A significant finding in the committee report is found at 2.38 'Financial Stability Board (FSB)', an agency associated with the International Monetary Fund (IMF) and G20. The committee reproduces the Treasury's explanation of the meaning of the FSB agreement Australia signed titled 'Key attributes of effective resolution regimes for financial institutions'. We agree this document requires depositors' funds be used to save a bank (a bail-in) rather than taxpayer funds being used (a bail-out). That fact is not in dispute. Rather than addressing this important issue, APRA pivots back to their assurance that the Financial Sector Legislation Amendment (Crisis Resolution Powers and Other Measures) Act 2018 did not, in fact, include those powers. Other countries including New Zealand have also signed that agreement and then implemented an open and honest bail-in law. Treasury's obfuscated denial here shows their dilemma.

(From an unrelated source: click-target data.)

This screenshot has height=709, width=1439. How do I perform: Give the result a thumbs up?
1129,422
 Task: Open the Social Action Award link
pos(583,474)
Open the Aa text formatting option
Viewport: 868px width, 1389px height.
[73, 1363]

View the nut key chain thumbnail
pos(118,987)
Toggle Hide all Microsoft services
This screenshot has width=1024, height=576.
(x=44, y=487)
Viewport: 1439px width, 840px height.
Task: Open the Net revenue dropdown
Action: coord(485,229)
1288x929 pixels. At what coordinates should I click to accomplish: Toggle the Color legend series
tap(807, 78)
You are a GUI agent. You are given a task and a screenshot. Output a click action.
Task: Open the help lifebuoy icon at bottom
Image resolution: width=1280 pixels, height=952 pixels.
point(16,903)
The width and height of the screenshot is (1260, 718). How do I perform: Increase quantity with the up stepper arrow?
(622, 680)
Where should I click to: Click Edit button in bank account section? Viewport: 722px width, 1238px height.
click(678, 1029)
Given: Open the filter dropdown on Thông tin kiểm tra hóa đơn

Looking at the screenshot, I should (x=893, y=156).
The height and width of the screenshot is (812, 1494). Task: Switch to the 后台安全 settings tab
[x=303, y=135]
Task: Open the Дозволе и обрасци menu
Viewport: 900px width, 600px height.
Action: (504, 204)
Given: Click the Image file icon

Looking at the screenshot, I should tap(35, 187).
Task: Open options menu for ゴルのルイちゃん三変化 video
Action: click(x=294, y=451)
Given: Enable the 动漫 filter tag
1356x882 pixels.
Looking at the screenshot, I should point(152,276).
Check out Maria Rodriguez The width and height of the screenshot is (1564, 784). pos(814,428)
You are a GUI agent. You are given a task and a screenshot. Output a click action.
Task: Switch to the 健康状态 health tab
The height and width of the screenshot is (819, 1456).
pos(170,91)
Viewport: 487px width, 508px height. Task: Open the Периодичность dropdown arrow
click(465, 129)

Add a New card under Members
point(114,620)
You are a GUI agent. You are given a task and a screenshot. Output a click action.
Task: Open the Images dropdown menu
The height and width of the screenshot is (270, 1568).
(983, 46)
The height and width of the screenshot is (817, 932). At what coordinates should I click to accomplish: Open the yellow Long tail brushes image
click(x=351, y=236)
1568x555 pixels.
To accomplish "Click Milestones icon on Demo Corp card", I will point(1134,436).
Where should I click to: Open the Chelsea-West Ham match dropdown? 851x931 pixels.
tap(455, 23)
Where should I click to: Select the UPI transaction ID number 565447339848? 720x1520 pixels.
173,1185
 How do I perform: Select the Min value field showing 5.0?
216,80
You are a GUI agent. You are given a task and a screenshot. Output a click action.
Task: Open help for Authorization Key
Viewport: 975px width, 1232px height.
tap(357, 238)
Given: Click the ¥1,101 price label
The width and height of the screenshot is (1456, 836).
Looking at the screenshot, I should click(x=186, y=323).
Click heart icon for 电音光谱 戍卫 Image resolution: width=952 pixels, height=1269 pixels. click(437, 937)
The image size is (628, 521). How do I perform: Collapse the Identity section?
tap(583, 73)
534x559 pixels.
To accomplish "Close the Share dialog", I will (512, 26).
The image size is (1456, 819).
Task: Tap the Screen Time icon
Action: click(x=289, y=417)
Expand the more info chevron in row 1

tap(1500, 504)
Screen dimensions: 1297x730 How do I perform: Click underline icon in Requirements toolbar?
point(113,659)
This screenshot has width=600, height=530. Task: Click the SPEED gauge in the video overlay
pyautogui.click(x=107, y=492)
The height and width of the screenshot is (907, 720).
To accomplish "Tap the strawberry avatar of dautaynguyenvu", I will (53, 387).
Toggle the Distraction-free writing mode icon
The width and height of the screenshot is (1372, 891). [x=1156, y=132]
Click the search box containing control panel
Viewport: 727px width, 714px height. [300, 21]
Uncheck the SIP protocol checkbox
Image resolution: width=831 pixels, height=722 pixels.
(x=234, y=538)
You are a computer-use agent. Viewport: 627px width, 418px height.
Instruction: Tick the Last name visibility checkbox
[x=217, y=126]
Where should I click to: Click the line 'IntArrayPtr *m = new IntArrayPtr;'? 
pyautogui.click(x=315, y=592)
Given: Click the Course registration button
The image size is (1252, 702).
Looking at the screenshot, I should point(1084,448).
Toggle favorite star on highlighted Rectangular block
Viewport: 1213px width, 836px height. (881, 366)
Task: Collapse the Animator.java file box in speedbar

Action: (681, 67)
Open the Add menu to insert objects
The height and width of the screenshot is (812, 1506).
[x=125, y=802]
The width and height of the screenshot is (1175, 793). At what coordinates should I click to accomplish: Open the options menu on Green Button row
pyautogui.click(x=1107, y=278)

We must honour our international agreements but we must not apparently, be honest about it.
The committee has not dealt with the position of the IMF that the emergency powers in the Financial Sector Legislation Amendment (Crisis Resolution Powers and Other Measures) Act 2018 have primacy over the provisions of the Banking Act that APRA relies on for its defence of the existing laws.
The Australian government's 2014 Financial System Inquiry Final Report acknowledged:
Inevitably, failures can and will occur, the system will be exposed to crises and, at times, unsecured bank creditors will be exposed to loss.
The Reserve Bank in their current publication, Depositor Protection in Australia, comments on '…other unsecured creditors, including depositors'.
Bank deposits are, by the Government's own words, unsecured creditors that will be required to suffer a loss if a bank collapses.
The committee report concludes that 'it is not clear why the Treasurer would not activate the scheme'. One explanation for refusing to do so is found in a Treasury submission to the 2010 G20 summit, where the Australian Government committed Australia to the Summit Document 13, which included paragraph 30:
'We reaffirmed our view that no firm should be too big or too complicated to fail and that taxpayers should not bear the costs of resolution.
As the FCS is using taxpayers' funds to save a bank, this conflict between international obligation and a stated commitment to the FCS should have been further examined.
The committee did not deal with the fact that the IMF is on public record as stating the Financial Sector Legislation Amendment (Crisis Resolution Powers and Other Measures) Act 2018 does give APRA the power to bail-in a bank. I would suggest the committee should have taken more note of this difference of opinion and explored the matter further, rather than rubber-stamping the Treasury submission.
The committee has failed to get to the truth of the matter.